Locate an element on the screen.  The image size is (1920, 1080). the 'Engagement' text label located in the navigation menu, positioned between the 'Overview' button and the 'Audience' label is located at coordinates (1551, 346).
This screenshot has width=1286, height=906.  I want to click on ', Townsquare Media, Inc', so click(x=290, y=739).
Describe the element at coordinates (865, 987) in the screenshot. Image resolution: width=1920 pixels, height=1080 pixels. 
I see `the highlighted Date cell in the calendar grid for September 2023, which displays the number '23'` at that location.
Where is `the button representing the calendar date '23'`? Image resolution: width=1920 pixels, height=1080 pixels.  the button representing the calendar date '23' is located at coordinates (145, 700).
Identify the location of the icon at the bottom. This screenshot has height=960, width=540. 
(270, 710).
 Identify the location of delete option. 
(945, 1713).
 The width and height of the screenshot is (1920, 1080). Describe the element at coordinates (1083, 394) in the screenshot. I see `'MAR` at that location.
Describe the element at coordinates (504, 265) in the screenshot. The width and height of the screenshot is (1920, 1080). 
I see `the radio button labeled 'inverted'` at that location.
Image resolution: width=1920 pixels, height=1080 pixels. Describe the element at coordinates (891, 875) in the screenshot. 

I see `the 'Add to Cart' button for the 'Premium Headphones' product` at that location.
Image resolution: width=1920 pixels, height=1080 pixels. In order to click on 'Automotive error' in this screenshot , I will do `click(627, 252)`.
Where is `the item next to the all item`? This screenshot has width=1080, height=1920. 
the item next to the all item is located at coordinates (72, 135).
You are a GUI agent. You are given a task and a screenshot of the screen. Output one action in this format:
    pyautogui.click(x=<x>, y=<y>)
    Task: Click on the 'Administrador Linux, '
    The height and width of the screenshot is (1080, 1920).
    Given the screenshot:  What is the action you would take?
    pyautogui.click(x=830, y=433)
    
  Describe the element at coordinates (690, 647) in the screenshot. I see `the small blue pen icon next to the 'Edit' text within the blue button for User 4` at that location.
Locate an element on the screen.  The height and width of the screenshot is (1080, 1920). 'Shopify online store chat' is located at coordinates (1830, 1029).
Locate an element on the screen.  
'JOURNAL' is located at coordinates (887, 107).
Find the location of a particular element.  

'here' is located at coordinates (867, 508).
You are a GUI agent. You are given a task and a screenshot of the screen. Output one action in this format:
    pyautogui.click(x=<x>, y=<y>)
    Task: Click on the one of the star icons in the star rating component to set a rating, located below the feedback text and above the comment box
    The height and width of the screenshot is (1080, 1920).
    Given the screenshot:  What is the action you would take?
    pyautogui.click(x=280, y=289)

━━━━━━━━━━━━━━━━

### Exercise instructions
Please copy out every row above, keeping each line identical to how it appears.

### The completed task
Locate an element on the screen.  The image size is (1920, 1080). the 'Engagement' text label located in the navigation menu, positioned between the 'Overview' button and the 'Audience' label is located at coordinates (1551, 346).
This screenshot has width=1286, height=906.  I want to click on ', Townsquare Media, Inc', so click(x=290, y=739).
Describe the element at coordinates (865, 987) in the screenshot. Image resolution: width=1920 pixels, height=1080 pixels. 
I see `the highlighted Date cell in the calendar grid for September 2023, which displays the number '23'` at that location.
Where is `the button representing the calendar date '23'`? Image resolution: width=1920 pixels, height=1080 pixels.  the button representing the calendar date '23' is located at coordinates (145, 700).
Identify the location of the icon at the bottom. This screenshot has height=960, width=540. 
(270, 710).
 Identify the location of delete option. 
(945, 1713).
 The width and height of the screenshot is (1920, 1080). Describe the element at coordinates (1083, 394) in the screenshot. I see `'MAR` at that location.
Describe the element at coordinates (504, 265) in the screenshot. The width and height of the screenshot is (1920, 1080). 
I see `the radio button labeled 'inverted'` at that location.
Image resolution: width=1920 pixels, height=1080 pixels. Describe the element at coordinates (891, 875) in the screenshot. 

I see `the 'Add to Cart' button for the 'Premium Headphones' product` at that location.
Image resolution: width=1920 pixels, height=1080 pixels. In order to click on 'Automotive error' in this screenshot , I will do `click(627, 252)`.
Where is `the item next to the all item`? This screenshot has width=1080, height=1920. 
the item next to the all item is located at coordinates (72, 135).
You are a GUI agent. You are given a task and a screenshot of the screen. Output one action in this format:
    pyautogui.click(x=<x>, y=<y>)
    Task: Click on the 'Administrador Linux, '
    The height and width of the screenshot is (1080, 1920).
    Given the screenshot:  What is the action you would take?
    pyautogui.click(x=830, y=433)
    
  Describe the element at coordinates (690, 647) in the screenshot. I see `the small blue pen icon next to the 'Edit' text within the blue button for User 4` at that location.
Locate an element on the screen.  The height and width of the screenshot is (1080, 1920). 'Shopify online store chat' is located at coordinates (1830, 1029).
Locate an element on the screen.  
'JOURNAL' is located at coordinates (887, 107).
Find the location of a particular element.  

'here' is located at coordinates (867, 508).
You are a GUI agent. You are given a task and a screenshot of the screen. Output one action in this format:
    pyautogui.click(x=<x>, y=<y>)
    Task: Click on the one of the star icons in the star rating component to set a rating, located below the feedback text and above the comment box
    The height and width of the screenshot is (1080, 1920).
    Given the screenshot:  What is the action you would take?
    pyautogui.click(x=280, y=289)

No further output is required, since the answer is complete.